If you are even mildy interested in computer security, then you have surely heard of the arrests of two young men in Germany suspected of releasing the Netsky/Sasser (I think F-Secure's analysis of similar coding structure in the two programs is enough to suggest that Sasser is a more advanced version of Netsky, rather than something completely new) and Phatbot worms, respectively.

Despite the theoretically good intentions of "Sven J," (as seen in his claiming to be "the good guys" in Netsky.R, for example) the actual behavior of both Netsky and Sasser did not show them. While the fact that Netsky removed the MyDoom and Bagle viruses from infected computer was benign, the more advanced social engineering (from imaginative email messages to Windows Registry entries and filenames reminiscent of legitimate security programs) of Netsky actually allowed it to supersede MyDoom and Bagle, at least in my personal experience.

Similarly, Sasser's sole saving grace was that it had the tendency to crash LSASS.EXE, causing an automated reboot. Without this "unintended feature," many more users would not notice that they were infected (and if the user's experience is not being interrupted, they do not care). Even more horrendously, Sasser did not even attempt to patch the infected machine (a la Welchia), and created a remote backdoor. Good guy, indeed. So good that his friends sold him out to Microsoft.

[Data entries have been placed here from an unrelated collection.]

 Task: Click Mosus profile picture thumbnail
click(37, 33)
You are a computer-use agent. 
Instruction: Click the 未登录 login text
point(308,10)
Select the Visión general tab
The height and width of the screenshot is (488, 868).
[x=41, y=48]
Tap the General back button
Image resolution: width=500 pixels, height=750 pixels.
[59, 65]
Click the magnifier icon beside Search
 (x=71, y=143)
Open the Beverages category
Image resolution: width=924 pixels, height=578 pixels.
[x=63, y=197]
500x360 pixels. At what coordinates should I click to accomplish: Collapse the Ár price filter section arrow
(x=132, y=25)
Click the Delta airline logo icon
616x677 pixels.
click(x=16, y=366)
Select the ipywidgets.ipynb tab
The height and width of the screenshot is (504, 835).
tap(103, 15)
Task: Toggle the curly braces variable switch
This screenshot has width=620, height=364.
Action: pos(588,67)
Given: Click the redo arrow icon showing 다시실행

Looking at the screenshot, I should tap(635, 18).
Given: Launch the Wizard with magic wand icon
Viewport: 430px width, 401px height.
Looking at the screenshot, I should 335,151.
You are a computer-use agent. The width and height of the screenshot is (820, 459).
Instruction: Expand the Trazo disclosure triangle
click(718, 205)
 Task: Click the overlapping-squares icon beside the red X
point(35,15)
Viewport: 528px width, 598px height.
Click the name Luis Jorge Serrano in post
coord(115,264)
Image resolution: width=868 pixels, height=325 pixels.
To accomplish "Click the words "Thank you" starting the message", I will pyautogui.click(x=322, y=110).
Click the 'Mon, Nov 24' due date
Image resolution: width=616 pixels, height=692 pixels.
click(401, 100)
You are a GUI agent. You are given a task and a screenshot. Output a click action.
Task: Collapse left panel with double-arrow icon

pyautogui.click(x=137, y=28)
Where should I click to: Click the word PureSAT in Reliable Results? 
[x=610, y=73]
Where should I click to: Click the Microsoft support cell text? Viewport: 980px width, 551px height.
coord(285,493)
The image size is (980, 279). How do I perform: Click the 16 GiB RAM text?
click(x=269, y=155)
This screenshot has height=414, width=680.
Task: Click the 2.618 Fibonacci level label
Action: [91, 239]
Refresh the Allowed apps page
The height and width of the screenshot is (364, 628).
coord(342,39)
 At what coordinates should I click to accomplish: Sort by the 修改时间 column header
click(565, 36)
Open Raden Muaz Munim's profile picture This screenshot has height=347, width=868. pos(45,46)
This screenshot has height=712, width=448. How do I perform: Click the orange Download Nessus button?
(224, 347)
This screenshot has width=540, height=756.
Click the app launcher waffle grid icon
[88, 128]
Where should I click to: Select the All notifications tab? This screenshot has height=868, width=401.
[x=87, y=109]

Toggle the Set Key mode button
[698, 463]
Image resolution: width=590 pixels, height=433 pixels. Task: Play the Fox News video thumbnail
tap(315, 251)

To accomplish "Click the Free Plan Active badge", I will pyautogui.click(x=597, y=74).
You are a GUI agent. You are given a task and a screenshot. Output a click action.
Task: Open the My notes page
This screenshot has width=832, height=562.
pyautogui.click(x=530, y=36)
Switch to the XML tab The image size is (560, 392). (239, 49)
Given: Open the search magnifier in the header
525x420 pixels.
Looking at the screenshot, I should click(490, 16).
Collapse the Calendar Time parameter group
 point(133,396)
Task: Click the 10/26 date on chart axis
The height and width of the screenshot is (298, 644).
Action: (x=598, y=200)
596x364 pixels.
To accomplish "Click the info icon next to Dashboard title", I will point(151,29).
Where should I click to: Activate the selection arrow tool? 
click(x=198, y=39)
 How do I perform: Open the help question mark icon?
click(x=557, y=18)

Regardless, I would rather see the group (unless, like Sven J, they simply pretend to be more than one person) of spammers who wrote MyDoom and Bagle arrested. But that probably has to do with my conception of most malware writers as being troubled male teenagers who are simply misunderstood by society (the same society that produces news articles like this), while spammers are middle-aged men too lazy or malicious to get a real job.